# Introducing STeloR and the MMA-DS data based ranking system

Dec. 23, 2021

After 100+ hours of programming and checking/rechecking, STeloR’s full rollout is done!

Let's start off with the math. STeloR is built on the concept of a traditional elo algorithm. With the basic format set up, I got to work adjusting and developing an MMA based system that would accurately rate fighter contributions.

A quick overview of how an elo system works. Elo algorithms are traditionally used in zero sum situations, i.e. where someone has to win or lose. A starting score is first assigned to player A and player B. In this example, we'll use 800. If the two players have equal scores coming into the matchup, the probability of victory is considered 50/50. If player A wins, we take the probability (in this example it's .5 or 50%) and subtract it from the outcome (1) which gives us 1 - .5 = .5. We then multiply that number by a weighting factor called a K factor. For this example we'll use K = 20, which gives us 20 * .5 = 10. Player A’s score would then increase from 800 to 810 after that victory and Player B, who lost, would see it decrease by (0 - .5) * 20 = -10, leaving them with a score of 790 at the end of the game. At a high level, elo algorithms attempt to determine a probability of an event occurring and then either rewarding or punishing players based on what actually happened compared to the likelihood of it happening.

So let’s convert this to MMA. At the highest level, someone has to win a fight. We could therefore create an elo algorithm since it passes the zero sum requirement, but in the end it will lack context and there are few sports that are as context dependent as MMA. The solution to this is to break apart a fight into the smallest possible component. With our current data, a round is the smallest piece we can look at.

So now that we have that set, we need to figure out how we are rating fighters. I believe there are six true outcomes for a round.

1. 1 Winning a round

2. 2 Losing a round

3. 3 Knocking out your opponent

4. 4 Getting knocked out

6. 6 Getting submitted

Next, we must convert that into an elo format. Winning a round is zero sum but options 3 to 6 are not. There doesn’t have to be a knockout or submission in a round so how do we account for that? My argument: set the odds to the probabilistic likelihood. What does that mean? We can count the number of rounds in heavyweight history that ended with a knockout and divide it by the total number of rounds, which would give us the specific round's probability of a knockout. If I adjust the starting scores to reflect this average rate, our rankings start to mimic reality to a much greater extent.

The five STeloR context scores that it leaves us with are:

1. 1 PTS (winning rounds)

2. 2 KO (knockout likelihood)

3. 3 KOd (knockout defense)

4. 4 SUB (submission likelihood)

5. 5 SUBd (submission defense)

So now we have our starting place but there is more context that needs to be added in. A striker fighting another striker should have a much lower submission probability than a heavy grappler fighting a striker.

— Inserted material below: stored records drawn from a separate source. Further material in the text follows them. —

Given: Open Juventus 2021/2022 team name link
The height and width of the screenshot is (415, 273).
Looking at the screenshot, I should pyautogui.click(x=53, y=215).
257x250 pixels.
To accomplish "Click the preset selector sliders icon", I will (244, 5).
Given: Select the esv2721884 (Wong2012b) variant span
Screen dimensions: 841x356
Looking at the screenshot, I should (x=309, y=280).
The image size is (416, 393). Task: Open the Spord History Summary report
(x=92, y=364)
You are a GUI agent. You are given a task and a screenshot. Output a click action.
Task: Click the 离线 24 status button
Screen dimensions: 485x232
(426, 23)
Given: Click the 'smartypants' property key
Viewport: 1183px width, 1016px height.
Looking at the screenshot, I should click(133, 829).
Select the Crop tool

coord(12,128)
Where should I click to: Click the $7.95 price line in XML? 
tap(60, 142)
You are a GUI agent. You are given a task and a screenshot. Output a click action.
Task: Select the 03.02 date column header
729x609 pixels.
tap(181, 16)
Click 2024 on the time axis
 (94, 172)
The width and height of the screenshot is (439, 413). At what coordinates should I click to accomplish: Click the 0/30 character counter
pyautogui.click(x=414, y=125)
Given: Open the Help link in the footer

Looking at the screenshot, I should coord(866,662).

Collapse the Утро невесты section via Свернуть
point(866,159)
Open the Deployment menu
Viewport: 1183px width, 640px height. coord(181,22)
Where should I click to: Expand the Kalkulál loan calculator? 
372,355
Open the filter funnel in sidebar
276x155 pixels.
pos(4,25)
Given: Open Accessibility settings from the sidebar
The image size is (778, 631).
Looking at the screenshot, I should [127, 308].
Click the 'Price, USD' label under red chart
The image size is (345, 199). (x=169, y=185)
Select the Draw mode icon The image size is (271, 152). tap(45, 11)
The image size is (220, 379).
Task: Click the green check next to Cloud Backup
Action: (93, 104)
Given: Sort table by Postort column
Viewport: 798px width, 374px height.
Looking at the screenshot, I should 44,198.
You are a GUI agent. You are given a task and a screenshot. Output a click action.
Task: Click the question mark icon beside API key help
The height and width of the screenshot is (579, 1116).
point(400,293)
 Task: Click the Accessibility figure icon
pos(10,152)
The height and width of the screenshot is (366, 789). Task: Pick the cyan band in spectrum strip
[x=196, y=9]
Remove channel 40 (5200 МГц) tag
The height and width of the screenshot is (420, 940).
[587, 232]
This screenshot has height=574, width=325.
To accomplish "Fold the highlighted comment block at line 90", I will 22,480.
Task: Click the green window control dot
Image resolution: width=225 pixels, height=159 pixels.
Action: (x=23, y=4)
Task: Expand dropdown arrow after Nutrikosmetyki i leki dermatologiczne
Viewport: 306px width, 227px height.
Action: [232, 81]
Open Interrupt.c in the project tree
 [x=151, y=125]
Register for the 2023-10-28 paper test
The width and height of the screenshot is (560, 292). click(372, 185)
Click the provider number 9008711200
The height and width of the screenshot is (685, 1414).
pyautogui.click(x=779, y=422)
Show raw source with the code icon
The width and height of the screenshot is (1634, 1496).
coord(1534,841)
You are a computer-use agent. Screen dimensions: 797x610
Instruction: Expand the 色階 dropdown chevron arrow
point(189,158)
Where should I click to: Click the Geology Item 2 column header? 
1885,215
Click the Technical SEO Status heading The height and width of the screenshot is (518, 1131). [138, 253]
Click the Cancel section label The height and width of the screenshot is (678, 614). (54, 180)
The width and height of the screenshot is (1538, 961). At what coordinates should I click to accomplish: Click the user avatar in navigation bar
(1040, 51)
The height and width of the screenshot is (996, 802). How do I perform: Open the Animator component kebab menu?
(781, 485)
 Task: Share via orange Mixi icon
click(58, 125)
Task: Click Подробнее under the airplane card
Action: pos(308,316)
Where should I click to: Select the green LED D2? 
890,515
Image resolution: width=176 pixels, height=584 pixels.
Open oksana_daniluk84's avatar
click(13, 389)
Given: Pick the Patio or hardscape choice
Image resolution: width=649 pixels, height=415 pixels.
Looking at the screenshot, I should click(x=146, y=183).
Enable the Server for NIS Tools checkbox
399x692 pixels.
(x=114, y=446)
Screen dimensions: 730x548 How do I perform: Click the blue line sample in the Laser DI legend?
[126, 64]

Fighters should be rewarded and punished in fair measures based on their context dependent probability of outcome. This introduces 16 context specific situations and their corresponding probabilities to give each fighter 16 context specific STeloR scores. Those 16 situations are then split by weight class to account for competition level at the fighter's specific weight class.

Now we have our starting point. For every round in UFC history, I faced each fighter off with the above logic but we ran into a problem. Fighters change weight classes so we can’t just set them at their starting weight class and let them go. We need to add and subtract context as we go.

My solution to that is what I called the lego method (that was how I imagined it in my head). Instead of setting each fighter's starting scores as the average of their first weight class, we set it to 0 for all 5 metrics. When a fighter has their first round, we add their starting score (0) to the average fighter of the weight class in the fight specific context (e.g. striker vs striker) for all five of the scores. This gives us the formula PTS = starting PTS + average PTS.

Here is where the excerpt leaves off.